Persistence schemas: a single automatic, backward-compatible SQLite/ PostgreSQL migration (v4) adds a nullable runs.session_id column (W9 #6) plus filter indexes; it applies on first connect with no operator action and leaves existing rows intact. The remaining changes are additive run-metadata + validation/gating behavior.

1.2.0

A normal additive minor on the 1.x line — no /v1 contract break. Theme: sibling-parity & contract-fidelity hardening. It does tighten a few validate-/config-/runtime behaviors under the reject-don't-drop policy; controls previously accepted-then-dropped, silently-ignored, or a prod no-op now fail fast or take effect. A deployment that was already correctly configured is unaffected.

allow_filesystem_read now requires human approval like allow_filesystem_write. An agent whose tool policy sets allow_filesystem_read is now flagged as a privileged surface (W_TOOL_FILESYSTEM_READ_ALLOWED) and, with no human-review step, trips W_HUMAN_APPROVAL_MISSING — matching the write flag and the policy report, which already counted read-any-file as unrestricted.
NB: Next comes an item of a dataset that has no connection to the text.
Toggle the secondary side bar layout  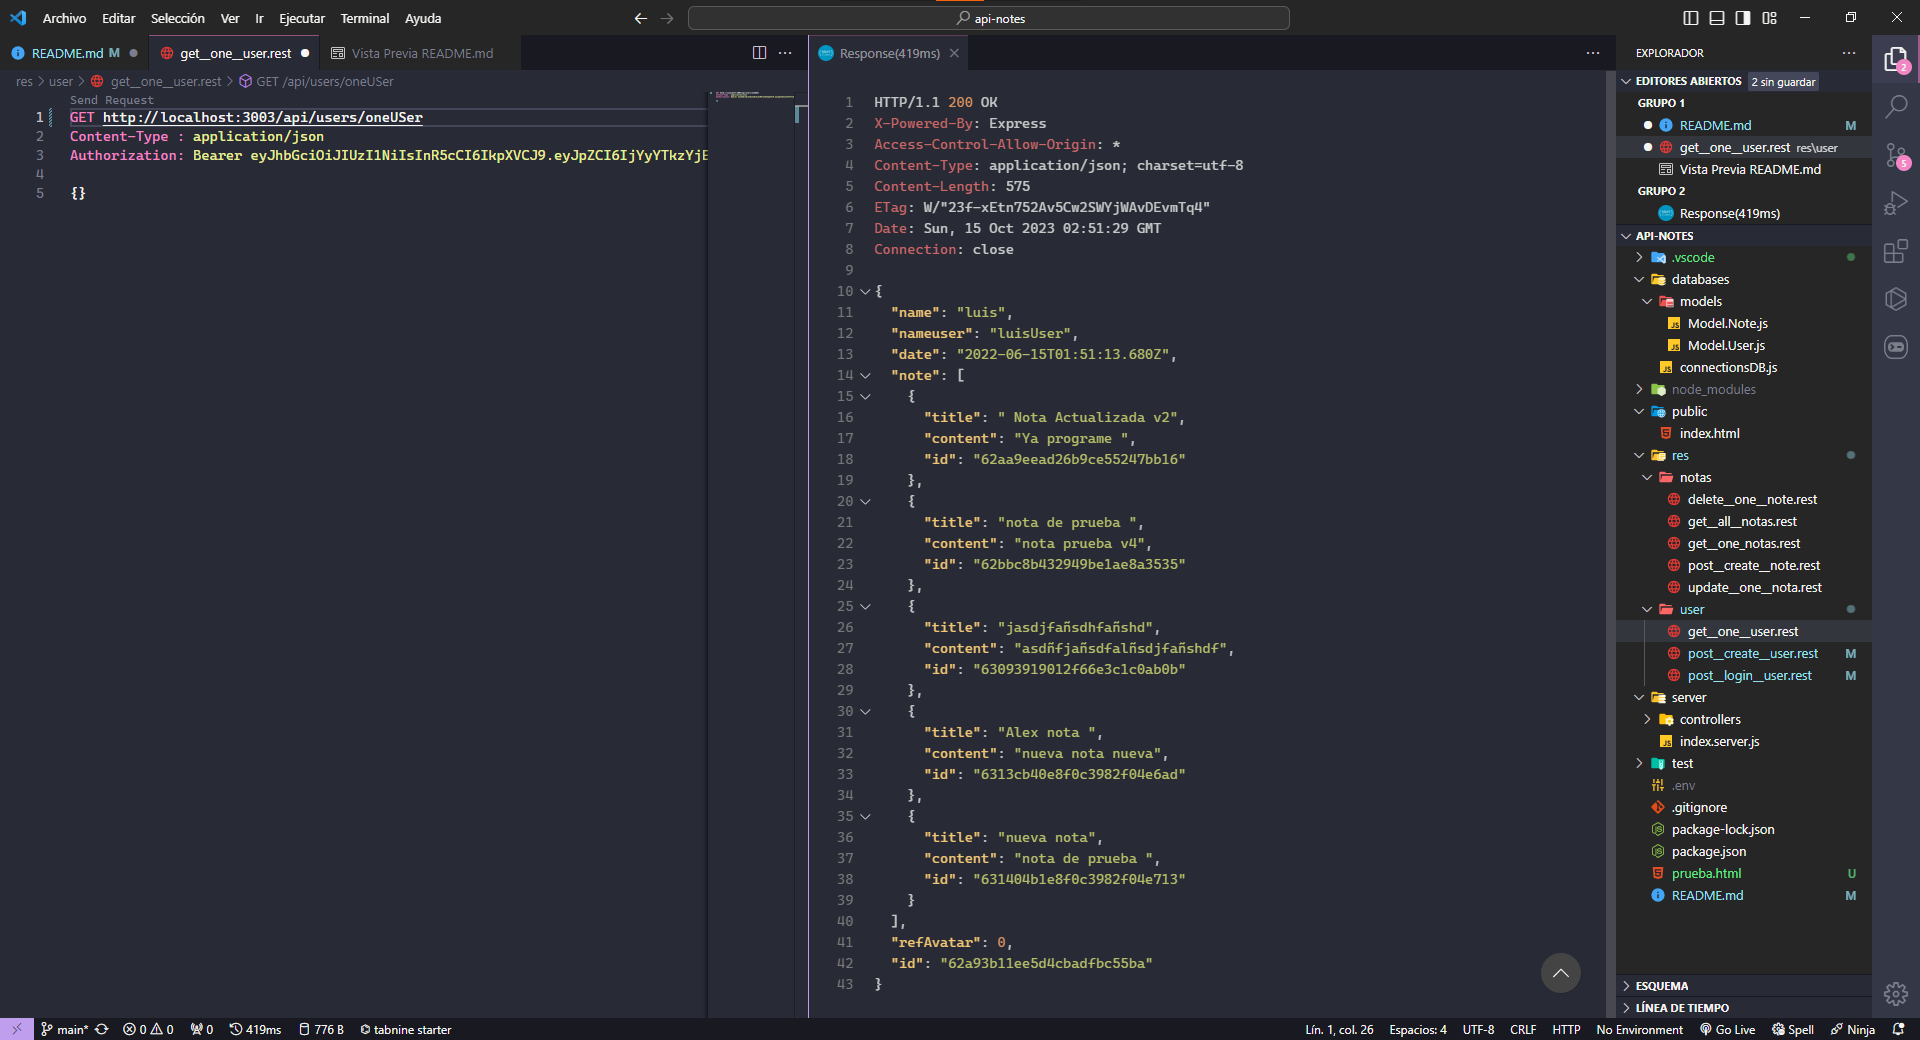coord(1743,18)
Action: add a human approval step to such specs (or document the exemption), as you already do for write-capable agents.

A mistyped role/scope — or a stray : — in KNEO_SERV_API_KEYS now fails at startup. A token that is neither a known role nor a scope some role grants (e.g. reviewr, runs:reed, or a : inside the key value, which is the field delimiter) previously parsed as an inert explicit scope, silently giving the key fewer privileges than intended. It now raises a RuntimeError at config parse. Action: if a key fails to load, fix the typo; keys themselves must not contain a :.

Retention status overrides must be terminal. KNEO_SERV_RETENTION_RUN_STATUSES / _QUEUE_STATUSES (and programmatic RetentionPolicy) now reject any non-terminal status — a value like running would have let a prune pass delete live in-flight records. Action: set only terminal statuses (completed/failed/cancelled/timed_out/expired for runs; completed/failed for the queue).

redact_tool_results is now enforced. The tools.permissions.redact_tool_results policy flag was only honored by an unwired middleware — a no-op in production. It now runs on the live tool path and scrubs secrets from tool output via redact_data (per its docstring), not a blanket marker. Action: none required; if you set this flag expecting it to take effect, it now does (secret values in tool results are scrubbed).

Unknown query parameters: 403 now precedes 422. An authenticated but under-scoped caller sending an unrecognized query param now gets 403 (missing scope) before the 422 (unknown param), so the error no longer discloses which params a route accepts to a caller not authorized for it. Action: none.

New additive surface (no action; opt-in): GET /v1/runs?q= bounded content search; a first-class usage field on the run status; a typed GET /v1/security/credentials inventory with a health status; POST /v1/policies/environment/{env}/preview; and dropped/complete on GET /v1/runs/{id}/trace.

SDK floor: unchanged (kneo-agent>=2.2.0,<3.0.0). 1.2.0 consumes no new SDK surface.

Rolling back

Schema-forward migrations make in-place downgrade unsafe; the only supported rollback path is restore from the pre-upgrade backup, then re-install the previous version.

For the full step-by-step procedure — stop, restore, re-install, restart, verify with the deployment smoke — see backup_and_recovery.md § Rolling back after a failed upgrade.

Keep the pre-upgrade backup until you have verified the new version through at least one business cycle.

Reporting upgrade issues

Capture the same context listed in troubleshooting.md § What to capture before opening a bug, plus:

  • Source version (pip show kneo-serv before the upgrade).
  • Target version (after the upgrade).
  • Migration log lines from the first start on the new version.
  • The exact env file or compose .env (with secrets redacted).